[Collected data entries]
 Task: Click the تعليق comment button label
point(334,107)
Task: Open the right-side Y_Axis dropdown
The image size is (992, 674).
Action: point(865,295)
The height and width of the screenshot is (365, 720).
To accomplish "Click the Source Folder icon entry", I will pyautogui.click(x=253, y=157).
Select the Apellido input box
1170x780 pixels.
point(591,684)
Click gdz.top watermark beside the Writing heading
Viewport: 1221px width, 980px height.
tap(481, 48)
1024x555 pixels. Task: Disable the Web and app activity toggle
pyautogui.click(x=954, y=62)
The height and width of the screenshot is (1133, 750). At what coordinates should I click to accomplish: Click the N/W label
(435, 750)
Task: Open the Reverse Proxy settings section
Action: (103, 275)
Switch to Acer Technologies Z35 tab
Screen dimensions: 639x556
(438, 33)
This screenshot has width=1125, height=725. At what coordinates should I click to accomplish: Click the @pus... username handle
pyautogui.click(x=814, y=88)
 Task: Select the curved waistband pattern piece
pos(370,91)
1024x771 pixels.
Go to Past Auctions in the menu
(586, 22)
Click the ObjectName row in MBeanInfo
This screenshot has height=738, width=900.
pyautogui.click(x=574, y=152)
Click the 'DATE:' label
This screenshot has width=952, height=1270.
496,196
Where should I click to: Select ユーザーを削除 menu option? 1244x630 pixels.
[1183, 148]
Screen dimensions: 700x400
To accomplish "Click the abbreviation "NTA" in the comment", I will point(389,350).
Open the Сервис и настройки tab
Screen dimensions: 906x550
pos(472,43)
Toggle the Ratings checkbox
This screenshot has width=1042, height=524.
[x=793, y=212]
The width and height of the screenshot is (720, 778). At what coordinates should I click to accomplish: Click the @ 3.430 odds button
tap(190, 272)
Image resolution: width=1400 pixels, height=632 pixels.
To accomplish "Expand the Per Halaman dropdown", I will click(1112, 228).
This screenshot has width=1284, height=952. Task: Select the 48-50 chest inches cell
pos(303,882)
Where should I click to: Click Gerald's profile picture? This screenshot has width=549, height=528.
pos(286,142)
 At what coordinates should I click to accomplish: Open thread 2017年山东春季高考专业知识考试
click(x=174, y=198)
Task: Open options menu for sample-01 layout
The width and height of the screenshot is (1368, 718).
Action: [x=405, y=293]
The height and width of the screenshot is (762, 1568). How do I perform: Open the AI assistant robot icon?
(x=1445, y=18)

▶ **Exercise requirements**
Scan the data for lines containing "dropdown" and copy all of them.

▶ **Completed exercise**
Task: Open the right-side Y_Axis dropdown
To accomplish "Expand the Per Halaman dropdown", I will click(1112, 228).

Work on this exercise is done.